To gauge the relative importance of various issues, the salesperson should make sure to ask, "when?" The answers to that question will make it easier to see where priorities really lie and, consequently, in which areas sales are most likely to be agreed.
Thirdly, business is all about solving problems. As a result, individual decision makers are more inclined to buy when they are in one of two modes - growth or trouble. The fact is, though, that by a broad definition most companies are either growing or in trouble most of the time. One year they may be failing to meet revenue targets and looking for new efficiencies. The next they will be investing in expansion and planning again to launch new products or services.

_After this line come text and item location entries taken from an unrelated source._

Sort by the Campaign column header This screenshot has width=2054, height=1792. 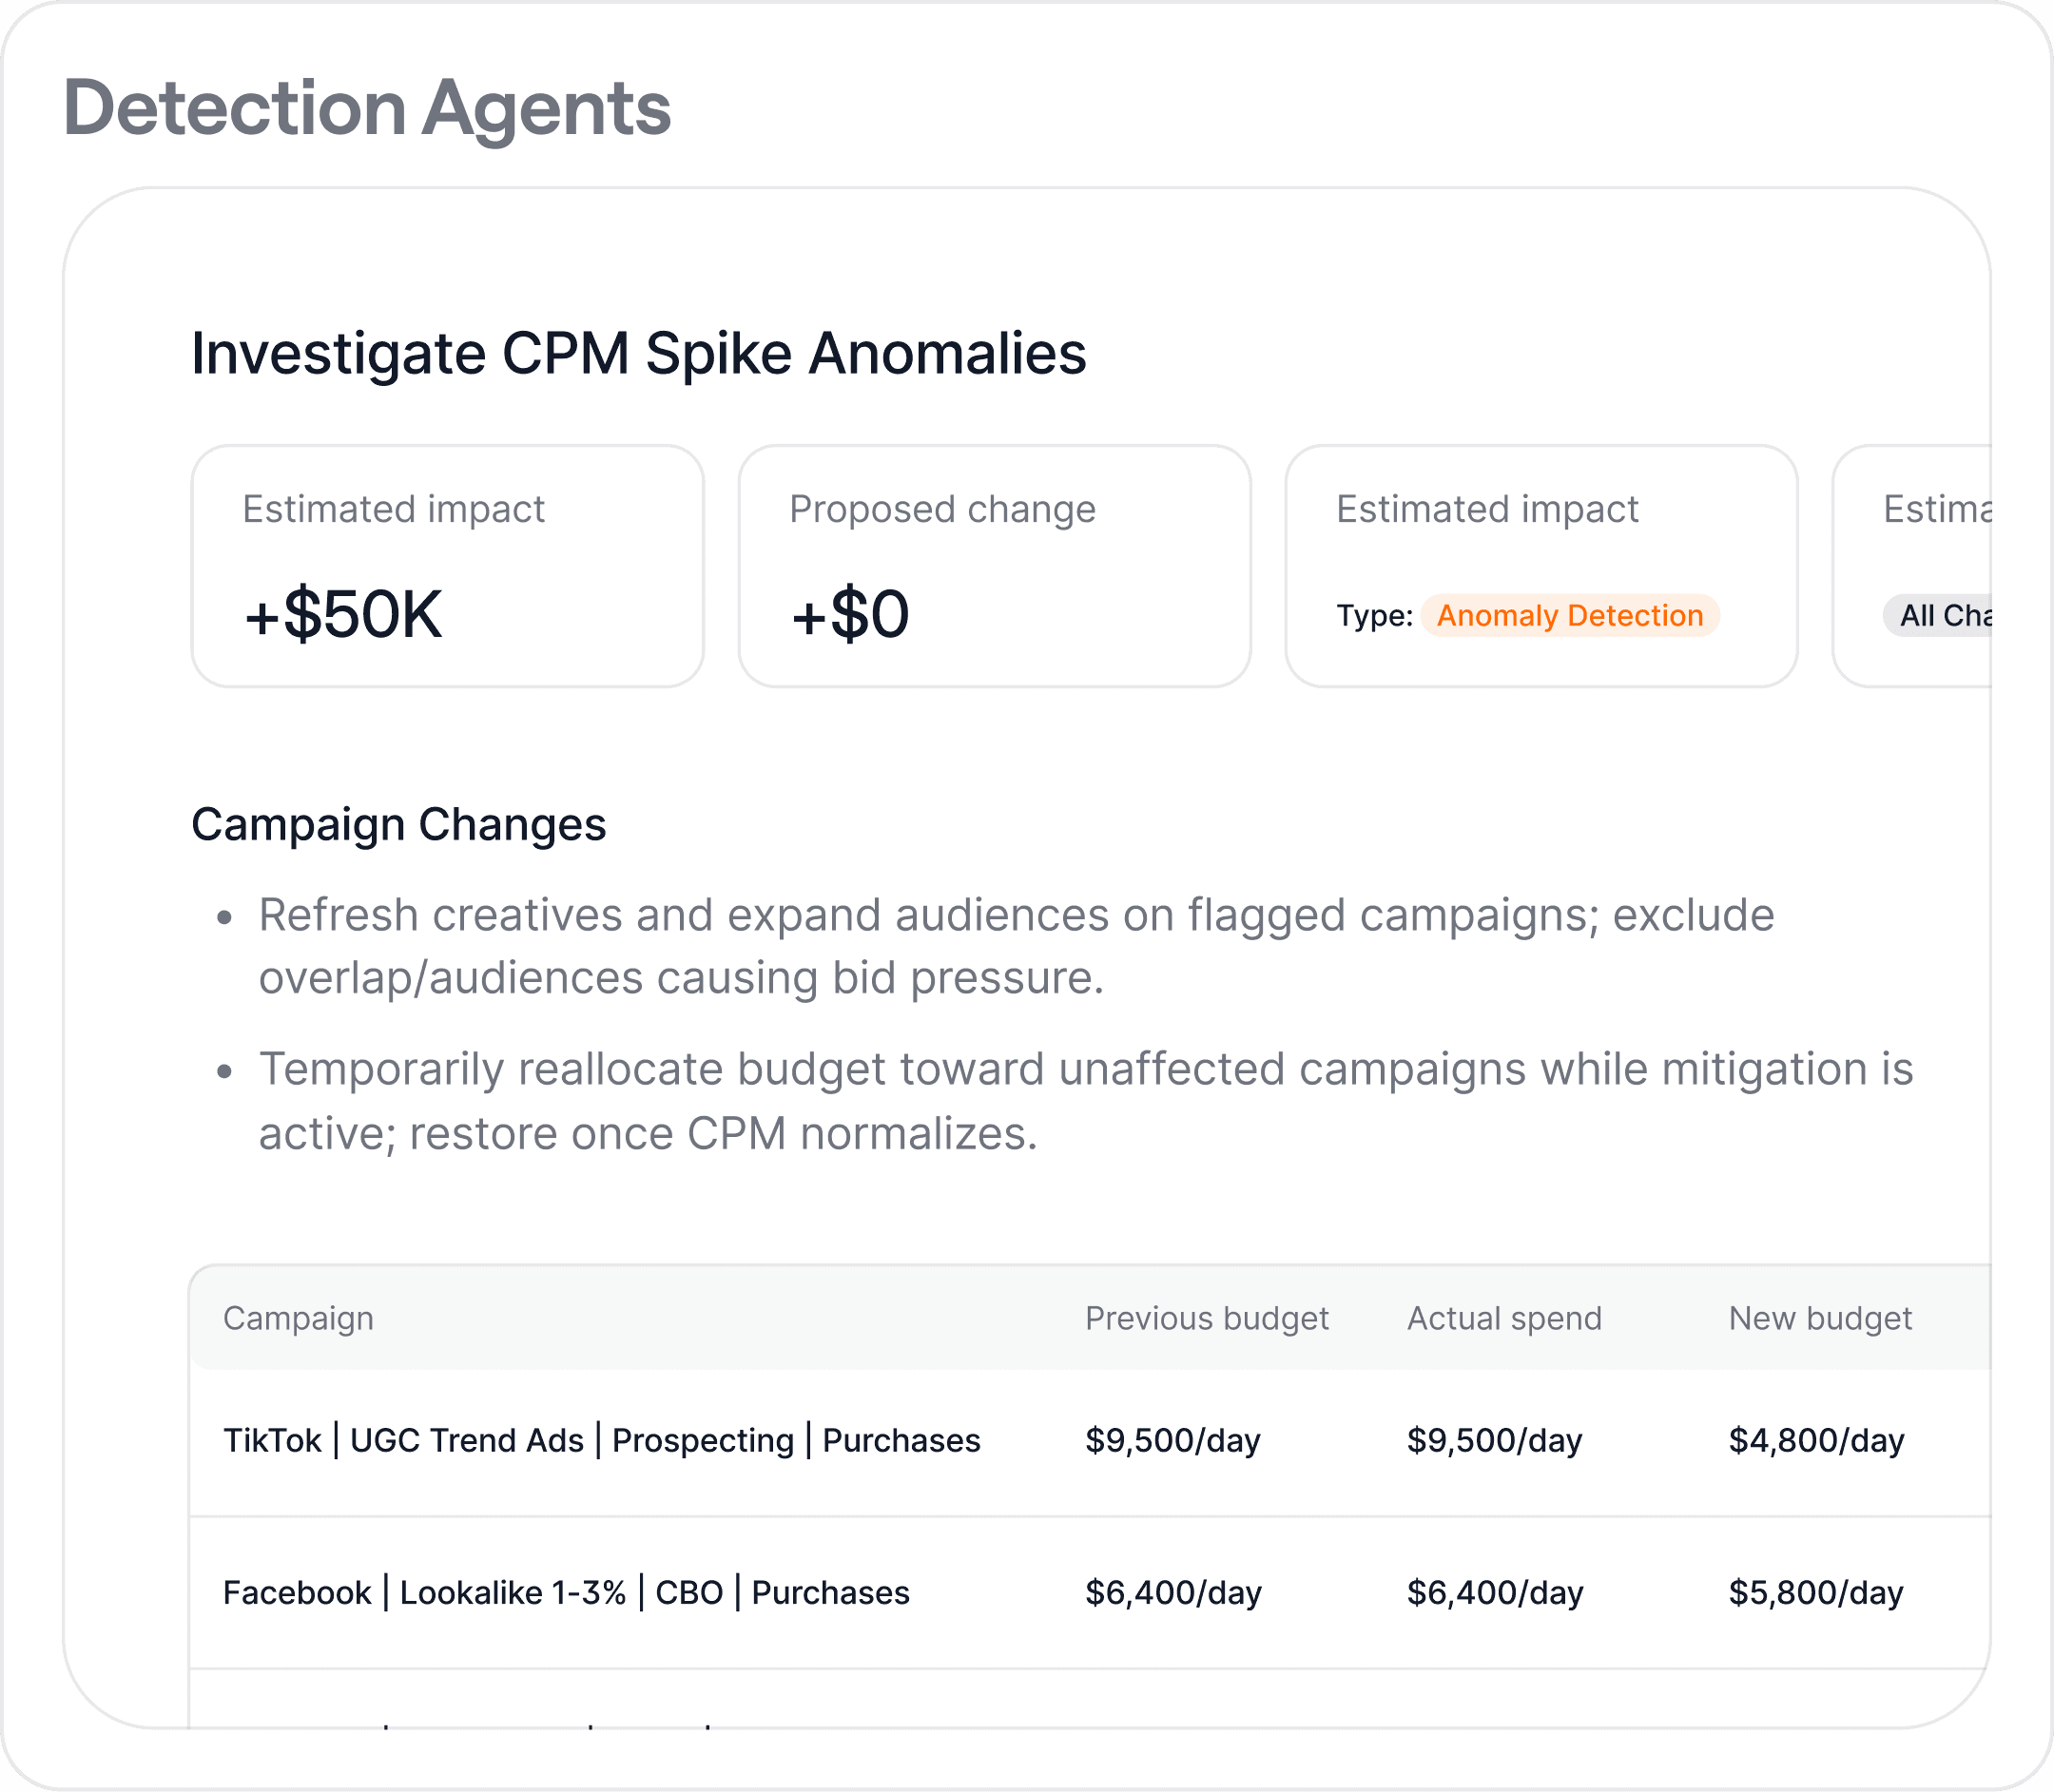click(x=298, y=1319)
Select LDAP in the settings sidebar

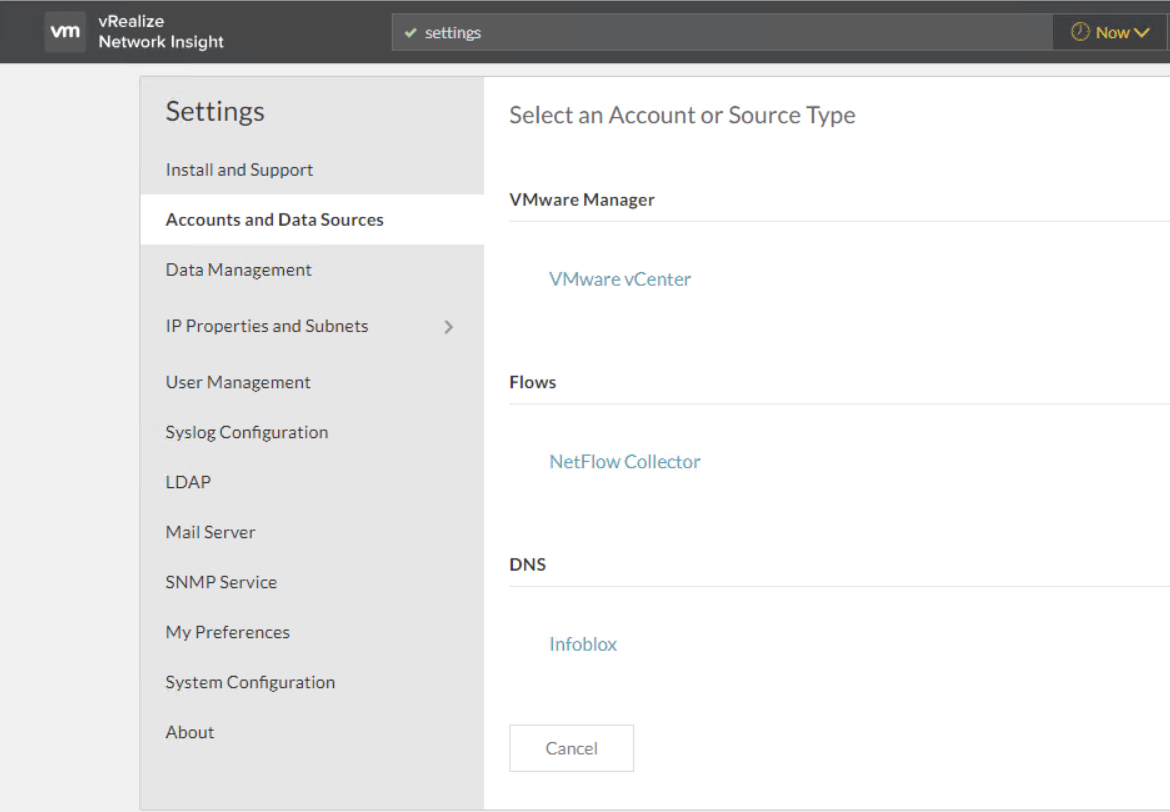(x=188, y=482)
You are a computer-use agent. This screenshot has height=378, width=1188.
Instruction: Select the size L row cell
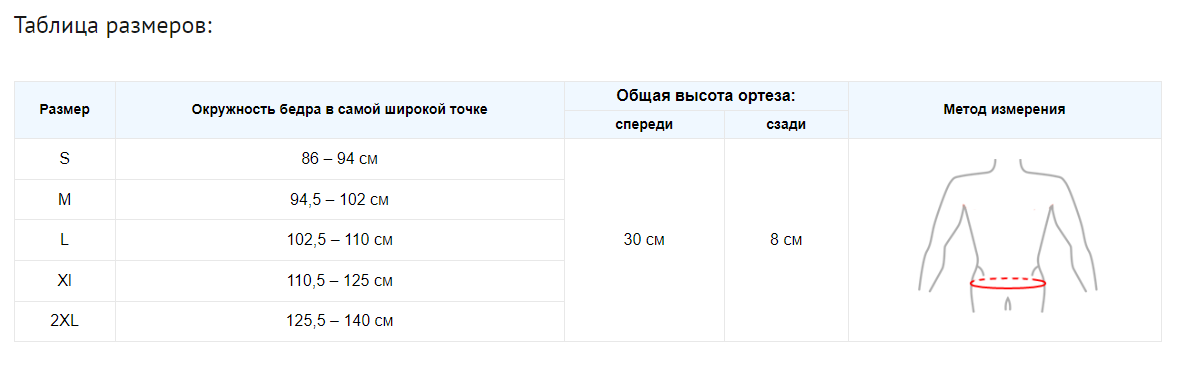[64, 240]
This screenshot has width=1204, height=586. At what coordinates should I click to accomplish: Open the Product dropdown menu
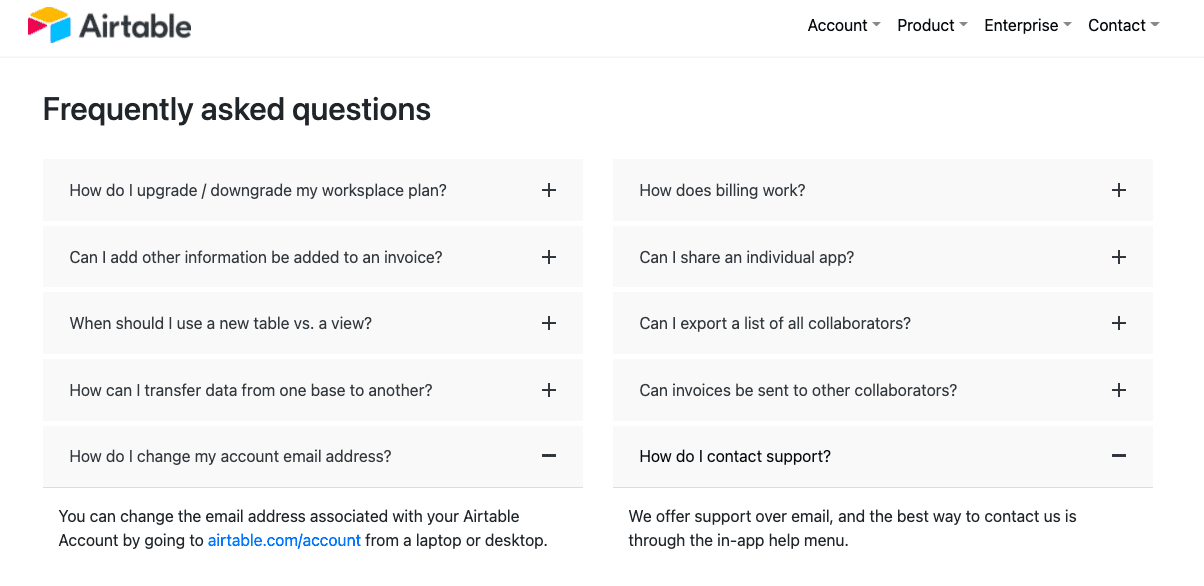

Needs and priorities will change accordingly, but in either case the astute salesperson will find chances to sell. To take an easy example, one year the advice may be on outsourcing and cutting costs; another, it could be consultancy services on entering new markets or hiring additional staff.
The ultimate goal of any sales process is to create a satisfied customer and generate profitable revenue - the classic win-win situation. It is worth remembering that within this framework there are endless variables and no absolutes. Sometimes, what constitutes a win can be based on narrow criteria and personal considerations.
An operations manager, for example, may be under intense pressure to hit an annual production target. Or a director of information technology may need to get a new system up and running within three months.
A good salesperson will be sensitive to these factors, while also realising that they can and will shift as individuals come and go and corporate policies shift in line with the wider economy. The important thing for long-term sales success is to deal with realities, not assumptions, and to keep adapting. In that way, the concept of consultative selling will really mean something. It will be possible to sustain successful partnerships by meeting changing needs and remaining on the same page as the client.
Guy Fraser is associate director, Miller Heiman, at MDS. Miller Heiman is a provider of sales performance training. MDS delivers executive coaching and leadership training in Hong Kong and on the mainland, and distributes for Miller Heiman in Greater China.